También me parece justo destacar el trato que Anamaría da a la historia real y política. Es un trato elegante, adopta una posición muy evidente, pero sin caer en la grandilocuencia de la crítica fácil. Explica el drama de unos, la obsesión de otros, el miedo de todos. Dentro de la casi imposible objetividad de toda novela histórica, en la que un buen autor debe comprometerse, Anamaría lo hace y de manera muy clara hacia el bando oprimido, hacia los que soñaron una España y un mundo mejor, y fueron sofocados por la fuerza del cañón de la ignorancia franquista. En este sentido, se trata también de un buen ejemplo de novela por la justicia de la memoria histórica. Y es de agradecer, cuando todavía hoy, estamos rodeados de algunos a los que la verdad les molesta, acaso porque son descendientes directos de los ejercieron la fuerza del terror.

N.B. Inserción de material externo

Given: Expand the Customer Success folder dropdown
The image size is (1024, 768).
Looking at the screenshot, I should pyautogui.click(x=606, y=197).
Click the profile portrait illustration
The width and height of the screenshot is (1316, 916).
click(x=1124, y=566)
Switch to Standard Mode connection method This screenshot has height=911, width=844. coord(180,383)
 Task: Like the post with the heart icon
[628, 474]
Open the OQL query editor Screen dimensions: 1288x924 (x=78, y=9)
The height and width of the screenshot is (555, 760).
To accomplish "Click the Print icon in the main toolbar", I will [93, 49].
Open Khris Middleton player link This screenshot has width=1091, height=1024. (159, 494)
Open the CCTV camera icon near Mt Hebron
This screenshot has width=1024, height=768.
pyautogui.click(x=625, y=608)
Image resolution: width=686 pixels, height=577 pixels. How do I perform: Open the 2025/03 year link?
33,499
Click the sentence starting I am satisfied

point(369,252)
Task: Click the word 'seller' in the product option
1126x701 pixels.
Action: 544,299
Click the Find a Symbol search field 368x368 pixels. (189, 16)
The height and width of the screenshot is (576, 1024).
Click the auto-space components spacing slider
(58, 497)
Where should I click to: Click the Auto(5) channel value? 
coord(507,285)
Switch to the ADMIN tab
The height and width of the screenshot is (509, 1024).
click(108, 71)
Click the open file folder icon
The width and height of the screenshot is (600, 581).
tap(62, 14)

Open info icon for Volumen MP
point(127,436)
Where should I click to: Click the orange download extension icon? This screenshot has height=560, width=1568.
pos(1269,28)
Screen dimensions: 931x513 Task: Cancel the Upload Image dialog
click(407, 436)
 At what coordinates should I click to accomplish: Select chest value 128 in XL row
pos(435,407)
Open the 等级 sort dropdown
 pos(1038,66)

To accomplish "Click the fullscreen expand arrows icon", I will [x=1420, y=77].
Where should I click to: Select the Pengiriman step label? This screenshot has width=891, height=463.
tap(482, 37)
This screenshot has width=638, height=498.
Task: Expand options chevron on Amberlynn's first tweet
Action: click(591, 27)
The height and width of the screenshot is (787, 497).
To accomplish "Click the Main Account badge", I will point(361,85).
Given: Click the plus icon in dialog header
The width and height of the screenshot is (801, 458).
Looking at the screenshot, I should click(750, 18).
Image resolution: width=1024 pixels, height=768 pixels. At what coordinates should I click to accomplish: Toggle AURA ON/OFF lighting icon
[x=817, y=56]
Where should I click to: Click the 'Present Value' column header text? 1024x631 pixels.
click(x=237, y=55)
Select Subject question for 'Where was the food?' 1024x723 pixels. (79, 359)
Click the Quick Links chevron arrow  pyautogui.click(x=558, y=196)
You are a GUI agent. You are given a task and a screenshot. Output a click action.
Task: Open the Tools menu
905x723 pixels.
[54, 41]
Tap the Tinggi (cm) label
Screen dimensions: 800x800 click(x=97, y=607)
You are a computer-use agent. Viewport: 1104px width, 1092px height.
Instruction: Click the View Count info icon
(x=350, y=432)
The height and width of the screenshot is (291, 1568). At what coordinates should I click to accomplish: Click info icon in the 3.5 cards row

No querría olvidar también el papel de la mujer que en la novela, obviamente es clase y sexo oprimido, fiel y callada servidora del machismo imperante. Pero a eso también es capaz Margarita de oponer y plantar cara con su dignidad humana y evolucionar en ese sentido para lograr el más sagrado de los derechos: ser dueña de sí misma.  Y su fuerza la impulsa el motor más potente: el amor. Porque también, afortunadamente, existen hombres libres y buenos, en aquella época y en toda la historia de la humanidad.
Hay que felicitar a Anamaría, una primera novela como esta, nos hace estar atentos y augurarle un futuro brillante en la narrativa contemporánea.